Cook, stirring very occasionally till all the water has evaporated
In a separate pan or skillet, heat the coconut oil and just before it begins to smoke, add the mustard seeds and wait for all of them to finish popping. 
Cover with a lid to prevent the seeds from popping all over your kitchen!
Once it begins to slow down to just a few pops, add the cumin and stir until it turns brown and no longer smells raw.

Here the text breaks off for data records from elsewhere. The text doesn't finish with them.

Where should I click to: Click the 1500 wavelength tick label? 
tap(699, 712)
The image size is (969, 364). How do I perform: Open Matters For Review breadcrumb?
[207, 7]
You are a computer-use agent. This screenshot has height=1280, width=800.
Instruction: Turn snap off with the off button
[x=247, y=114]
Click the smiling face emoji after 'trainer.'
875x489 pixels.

Careful not to burn or blacken them.
Add the garlic and lightly brown it, then the onions and golden brown them too. 
Add the chilli powder and curry leaves together and switch off the heat just as curry leaves begin to stiffen up. 
Now add the crab mixture to the tempering in the pan, salt to taste, and stir gently on low heat until the dish is completely dry and flavours are well combined. 
Enjoy with rice and spiced buttermilk ( recipe follows) 
Tastes best the day it's made. 

For the spiced buttermilk
1 cup yogurt
1 cup water
3-4 fresh thai green chillies chopped
salt to taste.

Stir in a little water at a time into the yogurt whisking with a spoon constantly to make buttermilk ( or just use store bought buttermilk- which is usually a little more hard to find than yogurt) 
Stir in the green chillies and enough salt to taste 
Serve chilled or at room temperature, pouring over rice or drinking as is. 

Although traditionally served with rice, I think this crab dish also tastes great with salad and a soft boiled egg.  Even though this dish may sound complicated, the part that will take the longest is the shelling of the crab, and you can just use crab meat instead or even most white, flaky fish as mentioned above. Everything else is quite easy.